Written by Britany Mann
On a warm, muggy day in the African bush, I found God. I saw Him. His Spirit captured in the love displayed by a little girl, Doreen.
I met Doreen on a dirt road as my team and I carried Bibles through the village and prayed with families there. I was easy to spot in my bright mint green striped shirt tucked into a black maxi skirt, sporting a Kavu backpack, pink Chaco’s and a camera strap slung around my shoulder. I was snapping a picture of a rambunctious group of boys when she came to my side and asked, with hand gestures and pleading eyes, to see the tiny screen. Once I let her get her hands on my camera, that was it, we would become friends. She grabbed my hand, escorting me down her familiar roads, the roads of her everyday.
Upon arriving at our destination, Doreen squeezed my hand tighter. I gave it a squeeze, reassuring her I wouldn’t let go as we talked with an older woman, a jja jja, as they are called in Uganda. I was called on to pray for her, something outside of my comfort zone. Mustering up the courage I asked for her prayer needs as beautiful Aggie, one of our Ugandan directors, translated to and from Lugandan. We bowed our heads. Little Doreen’s hand in mine served as constant encouragement; she even gave my hand tiny squeezes of reassurance until the end.

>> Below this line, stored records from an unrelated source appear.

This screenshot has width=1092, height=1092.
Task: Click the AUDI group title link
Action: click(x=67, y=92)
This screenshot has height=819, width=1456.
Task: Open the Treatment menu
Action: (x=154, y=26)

We packed up our remaining supplies and started up a hill toward our van. I had Bibles in my right arm and Doreen in my left. She stopped me and opened up her arms, offering to help share the load I was carrying. I reassured her I could manage just fine, but she insisted. I handed her the Bibles and we continued walking.
Farther up the hill she pointed to my camera and offered her shoulder. I waved my hand to signal my competency in carrying my own possessions but she persisted. I reached for the strap, pulled it over my head and gently placed it over hers. Now her burden was much more than mine, but she seemed delighted. We continued climbing the hill.

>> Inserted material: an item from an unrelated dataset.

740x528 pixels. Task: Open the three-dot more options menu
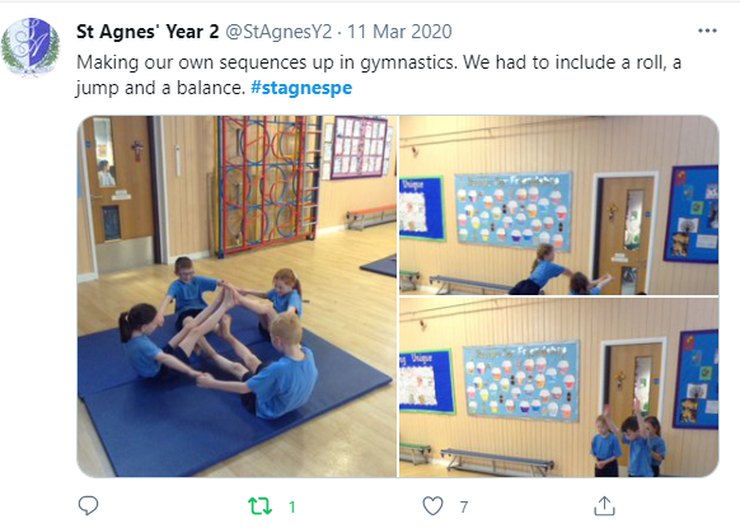tap(707, 31)
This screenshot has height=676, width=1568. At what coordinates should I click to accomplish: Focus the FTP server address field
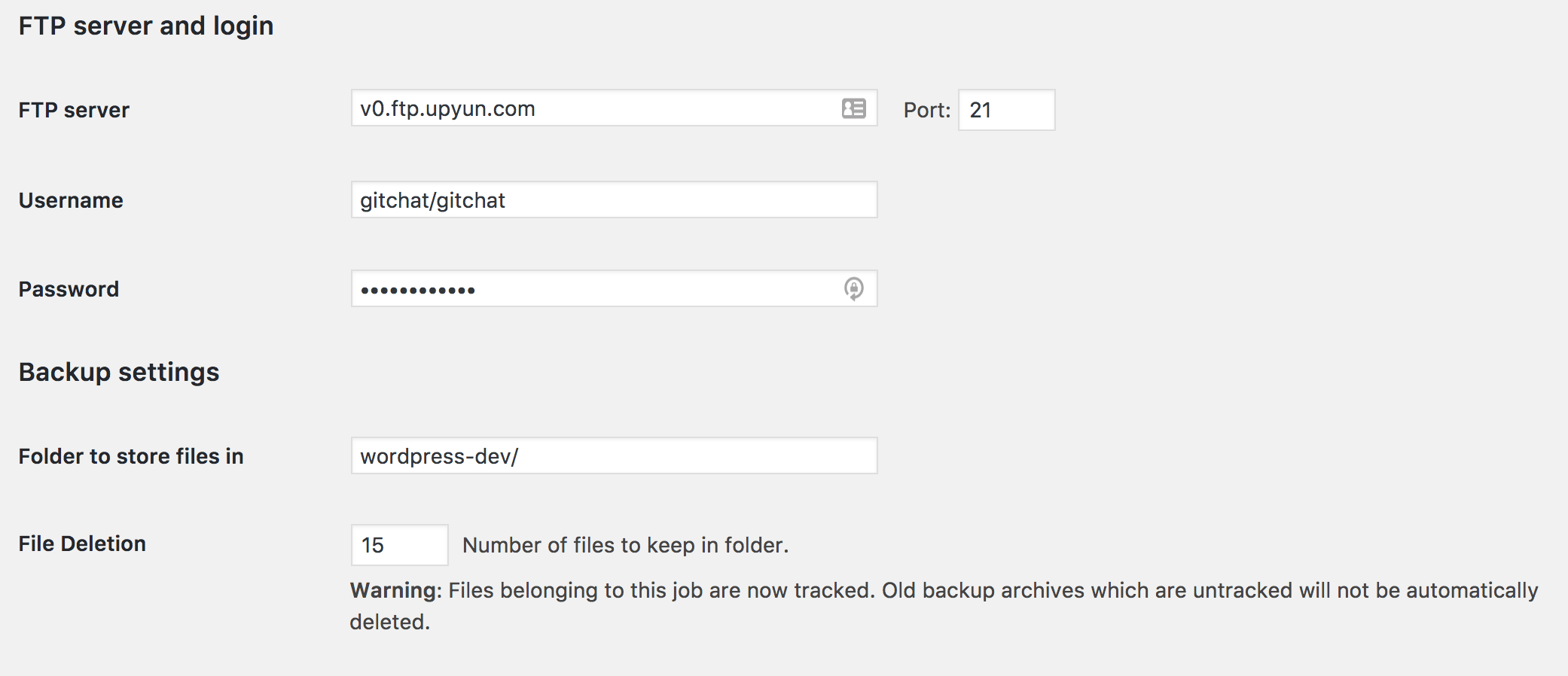[595, 108]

Once again she stopped me, pointed to my Kavu bag and offered her back. Again, I told her she had enough to carry, but she maintained her posture. I helped her set the Bibles down and held the camera as she situated the bag on her back. I placed the strap of my Nikon on her shoulder and picked up the Bibles. She opened up her arms and I placed them against her tiny chest. We walked up the hill, Doreen loaded down while I walked empty handed, every so often resting my hand on her sweet, bald head to show her my appreciation.
The van in sight, the road flattened out and Doreen bumped my side with her full arms. She gestured toward her home offering my items back one at a time. I helped her unload, gave her a good-bye hug, and she skipped away. I was left speechless. Who knows what look I had on my face when she turned around to wave one more time. I managed a smile, realizing the extent of this small act performed by such a little girl.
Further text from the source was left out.